The lift doors opened. Mellanie peered out into the lobby. There didn’t seem to be anybody waiting for her. She hurried over to the main entrance, where there were some taxis waiting. “I’ve got to get back to Dudley,” she said.

“An excellent notion. Then what?”

“Tell Paula Myo what I’ve discovered. Do you know where she is?”

“Yes.”

Kazimir stood close to the end of platform 34 in Rio’s planetary station, with people swarming around him as they waited for the next train. The trans-Earth loop trains had carried on running almost continually during the invasion crisis—though even that service had stopped when Nigel Sheldon diverted the lunar power to Wessex. But they were up and running again within hours, unlike CST passenger trains to other planets.

Kazimir had been reassured by the way Earth’s infrastructure underwent only the minimum of disruption. What outraged him was the population’s attitude. The residents of Santa Monica seemed more upset by the temporary power loss than they did that twenty-three planets had been lost to alien monsters. And the Mayor certainly hadn’t allocated any civic buildings to the refugees riding around the Intersolar train network looking for accommodation, unlike civic and regional leaders on the other worlds. Earthlings appeared to regard the invasion as just another news event that happened to someone else a long way off. He wasn’t sure if that was ignorance or arrogance. Whatever, it was certainly a chilling example of how different their shared mindset was to his own.

The last few days had seen at least a degree of awareness creeping in. Kazimir had hung around the waterfront in Santa Monica, watching the news in bars, or accessing in his little hotel room while he waited for things to calm down so he could resume his mission. Local media shows reflected a lot of anxiety that a second wave of planets would suffer invasion, a progression that would one day lead to Earth itself being on the front line.

So far there had been no sign of any alien activity anywhere other than on the original invaded worlds. Now the evacuation of civilian populations was effectively complete, available data was in short supply as the Primes continued their inexorable advance. The navy was maintaining small fighting forces on Anshun, Balkash, and Martaban; aerobots and professional combat-wetwired troops conducted a guerrilla harassment campaign against the new installations the aliens were constructing. Everyone knew it was a token gesture. The buildup of Prime forces was increasing at a disturbing rate as they managed to open gateways on the planetary surfaces. Admiral Kime was expected to order a withdrawal soon, and the final wormholes would be shut down. Analysts on most of the news shows were predicting that the deserted capital cities would then be destroyed by fusion bombs.

The navy’s remaining scoutships had returned, and were now performing regular flyby patrols of the invaded worlds, supplementing the degraded detector network.

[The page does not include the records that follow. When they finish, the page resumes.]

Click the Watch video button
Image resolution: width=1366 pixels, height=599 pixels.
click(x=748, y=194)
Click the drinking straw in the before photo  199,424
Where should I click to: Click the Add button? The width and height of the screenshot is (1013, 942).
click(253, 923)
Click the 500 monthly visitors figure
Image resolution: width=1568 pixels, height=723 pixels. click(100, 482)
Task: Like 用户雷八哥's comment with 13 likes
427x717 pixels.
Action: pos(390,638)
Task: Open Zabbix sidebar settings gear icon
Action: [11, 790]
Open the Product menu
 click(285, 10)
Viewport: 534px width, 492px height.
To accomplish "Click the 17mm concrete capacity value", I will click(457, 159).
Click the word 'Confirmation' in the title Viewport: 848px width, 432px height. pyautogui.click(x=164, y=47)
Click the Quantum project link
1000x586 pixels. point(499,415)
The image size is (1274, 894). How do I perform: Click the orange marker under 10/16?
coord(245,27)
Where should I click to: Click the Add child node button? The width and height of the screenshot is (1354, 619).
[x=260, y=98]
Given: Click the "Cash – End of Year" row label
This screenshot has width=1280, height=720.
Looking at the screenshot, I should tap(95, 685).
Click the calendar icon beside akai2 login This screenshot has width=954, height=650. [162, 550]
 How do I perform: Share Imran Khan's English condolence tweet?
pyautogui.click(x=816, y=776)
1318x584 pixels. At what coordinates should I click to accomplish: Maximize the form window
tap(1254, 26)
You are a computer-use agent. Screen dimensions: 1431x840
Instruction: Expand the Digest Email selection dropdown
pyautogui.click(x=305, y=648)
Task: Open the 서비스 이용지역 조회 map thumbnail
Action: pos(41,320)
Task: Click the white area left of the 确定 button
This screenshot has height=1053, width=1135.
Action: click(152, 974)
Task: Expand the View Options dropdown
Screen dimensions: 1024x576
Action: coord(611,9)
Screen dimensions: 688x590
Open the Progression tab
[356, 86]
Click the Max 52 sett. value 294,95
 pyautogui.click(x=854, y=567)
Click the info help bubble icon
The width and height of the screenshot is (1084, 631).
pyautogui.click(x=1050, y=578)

So far, the aliens hadn’t opened any new wormholes to replace those destroyed by the Desperado’s last flight. Some of the technical experts and tacticians on the news shows were hinting that the remaining starships might well be automated, for use in similar relativistic assaults on other Prime wormholes. The navy had publicly refused to comment on the possibility. Commentators were saying that as the biospheres of the invaded worlds were so badly damaged, the Commonwealth had effectively written them off. It wasn’t worth sacrificing their last starships to destroy something humanity would never regain. They were being held in reserve in case of any new assault.

Whatever the official reason, that one substantial human victory on the invasion day had already reached an almost legendary status, its crew subject to intense praise on every current affairs and news show. That contrasted sharply with the vitriol and vilification that the rest of the navy was receiving, along with President Doi’s administration.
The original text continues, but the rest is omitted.